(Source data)
********
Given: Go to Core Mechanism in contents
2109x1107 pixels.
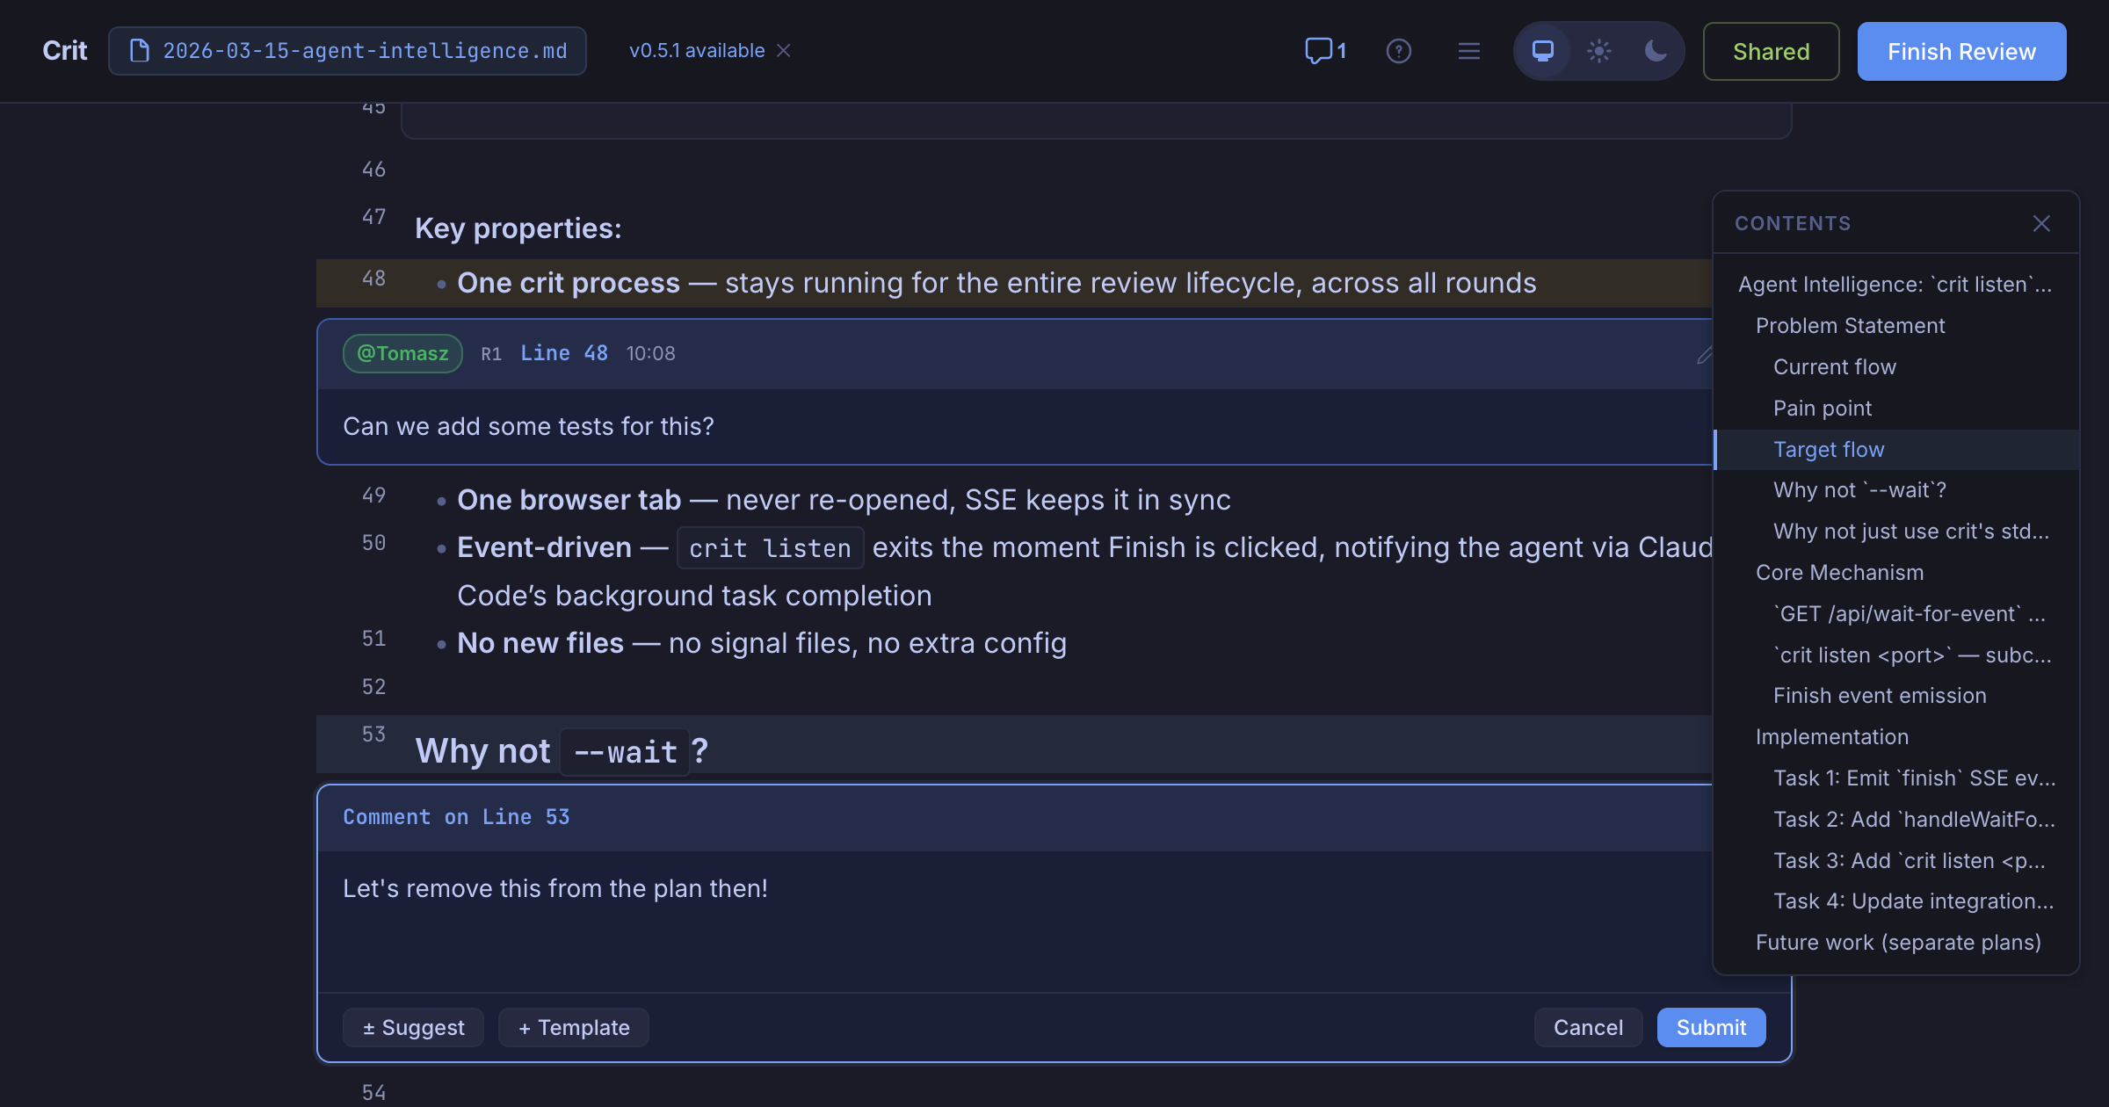Looking at the screenshot, I should tap(1839, 573).
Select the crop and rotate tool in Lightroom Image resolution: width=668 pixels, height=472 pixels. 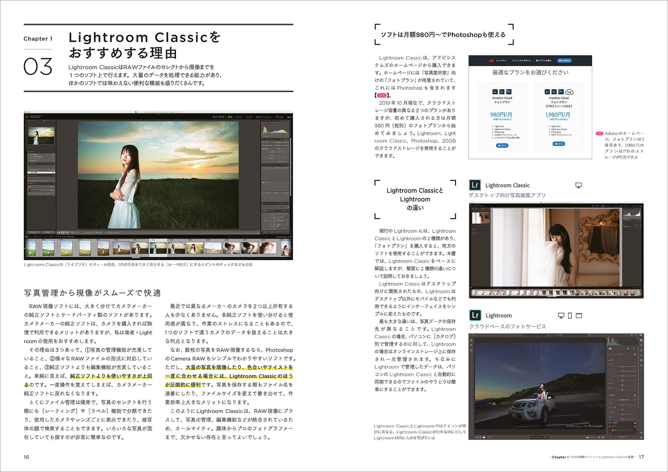tap(641, 345)
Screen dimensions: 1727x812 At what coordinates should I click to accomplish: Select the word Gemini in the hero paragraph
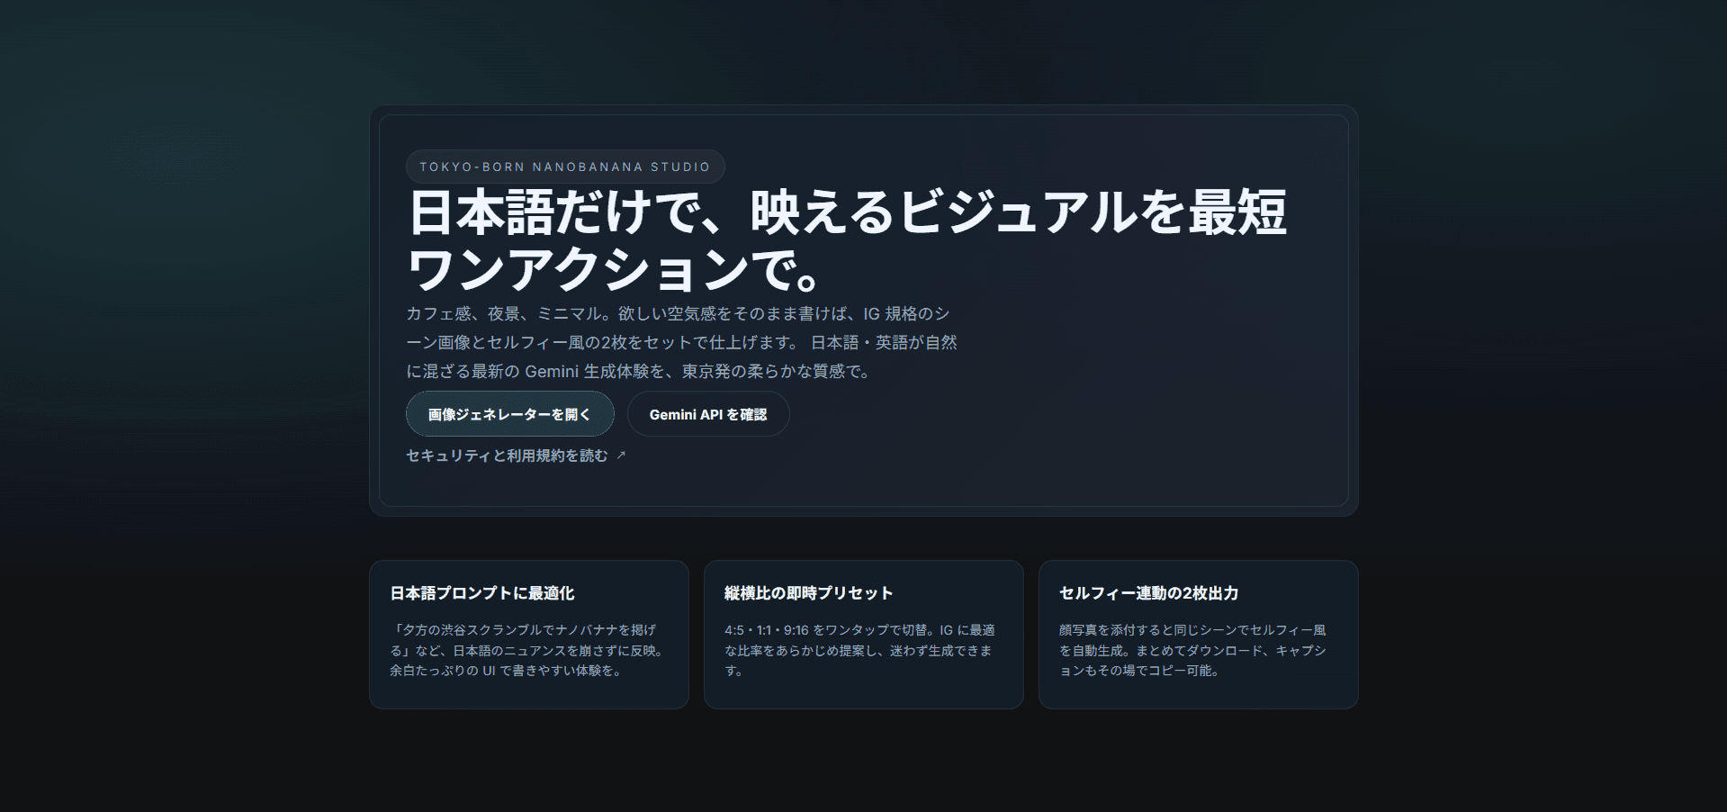(x=552, y=369)
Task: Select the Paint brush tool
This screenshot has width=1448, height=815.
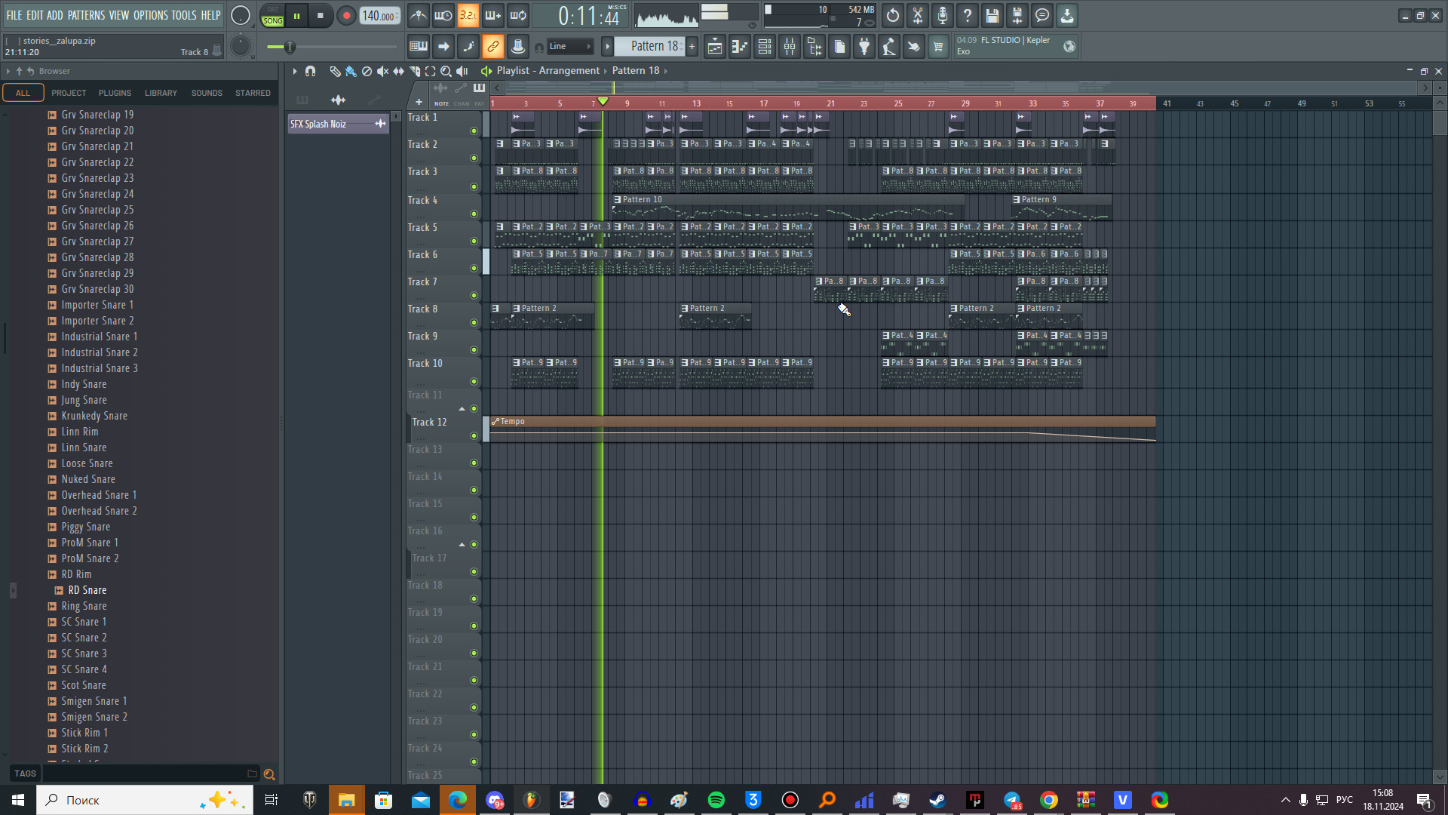Action: pyautogui.click(x=351, y=71)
********
__WORK TO BE COMPLETED__: Print exactly the lines from the one containing "Screen dimensions: 1727x812" through the last line of the records, both included, and leave out the pictures.

__EXERCISE RESPONSE__:
Screen dimensions: 1727x812 At what coordinates should I click to accomplish: Select the word Gemini in the hero paragraph
(x=552, y=369)
Task: Select the Paint brush tool
This screenshot has width=1448, height=815.
Action: pyautogui.click(x=351, y=71)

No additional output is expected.